The GDPR is not a one-day thing

The 25th of May has finally arrived. The D day where all personal data is protected. Where security incidents will no longer occur. Where all the processing of personal data becomes legitimate. Where the data will no longer be stored sine die. Where users have full control over their data. Where the right to forget is a reality. Where everyone has been informed that all the privacy policies of the planet have been updated (yes, ours too). The most awaited day has arrived. And once you have reached this point of rejoicing, what then?

Well, I’m sorry to tell you that the GDPR is not a one-day thing. Today, 25 May 2018, the General Data Protection Regulation, known as GDPR, comes into effect. But just because it comes into effect today (it has been in force since 2016) does not mean that everything we have not done does not need to be done, or that if we have already made an adaptation we do not have to do anything else. Why?

One of the concepts introduced by the GDPR and perhaps the one that produces the most impact is the well-known accountability. This term invites us to apply the technical and organizational measures that the organization considers appropriate to guarantee the privacy of data, to be able to demonstrate compliance with the principles of processing contained in Article 5 of the European standard, in short, to be proactively responsible.
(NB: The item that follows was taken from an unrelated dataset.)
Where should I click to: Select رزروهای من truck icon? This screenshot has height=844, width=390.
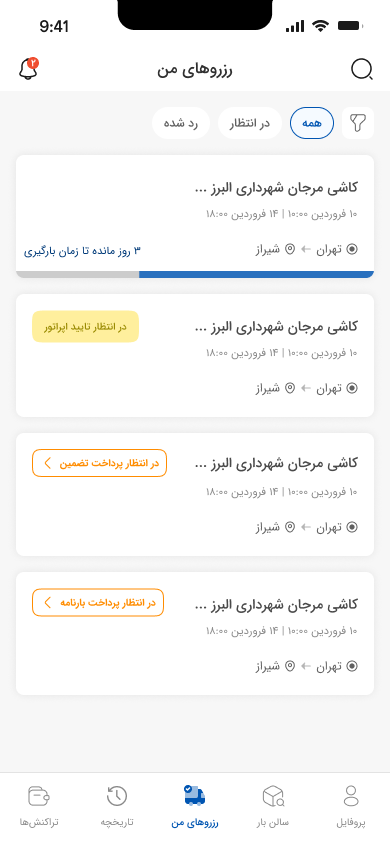195,795
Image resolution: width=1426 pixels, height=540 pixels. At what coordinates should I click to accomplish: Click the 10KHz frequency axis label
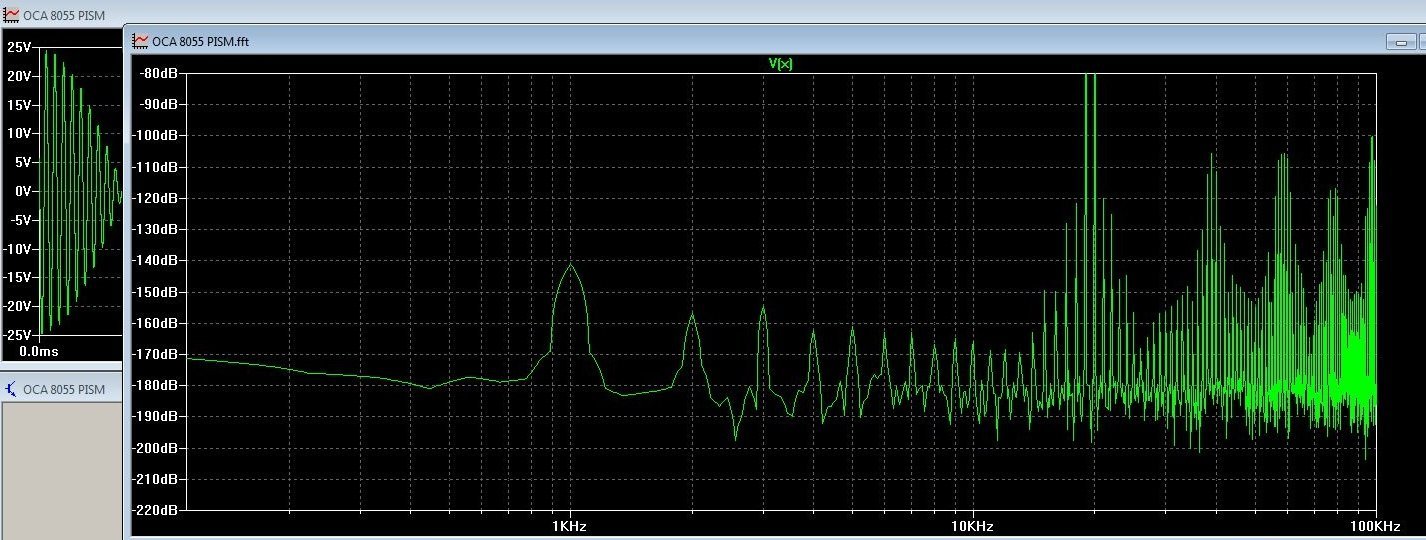click(972, 526)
Therefore, this starts today. And I give some examples of tasks or actions that must be implemented from today to comply with the regulations:

  • Impact assessments. As we know, they are a preventive tool that will help us identify, evaluate and manage the risks to which a treatment is exposed. In this way we will be able to identify the appropriate measures to guarantee the rights and freedoms of natural persons. We must therefore apply the necessary controls to identify possible new treatments and be able to carry out the necessary impact assessments.
  • Risk mitigation measures. Surely you are all aware of the new risk approach introduced by the European standard, which means that we have to perform a periodic review of it, as well as analyze each of the residual risks in order to manage it and decide what measures to apply in each case.
  • Exercise of rights. The arrival of new rights such as the right to portability, for example, leads us to have to update our procedures for attention of rights to ensure the response to the exercise of this right within the legally established time frame.
  • Periodic checks. As we are discussing throughout this article, this GDPR is not something static but rather compliance should be reviewed and monitored. Therefore, we recommend establishing periodic controls that guarantee compliance with the security measures established by the organization.
  • Security vulnerabilities. I think that all of us who are involved in this security world are aware that in the event of a security incident, it is important to manage it from the 0 minute onwards. In the case of personal data also, in addition to the fact that it is now a legal requirement to notify the supervisory authority whenever the security breach constitutes a risk to the rights and freedoms of the interested parties.
  • Processors. And last but not least, a procedure and a periodic review of the contracts and security measures that the data controllers are applying must be established. Let us not forget that the GDPR leaves it to us as processor providers to monitor and determine which providers we choose as the ones in charge of the process.

Therefore, I am convinced that we all still have a lot of work to do before we have a mature data protection management in our organizations. Many of us believed that the 25th was a deadline but in my opinion today is another milestone for the fulfillment of the GDPR. We will live more peacefully without the wave of emails with privacy policy updates, but we must not forget the objective: to protect personal data. Let’s keep working on it.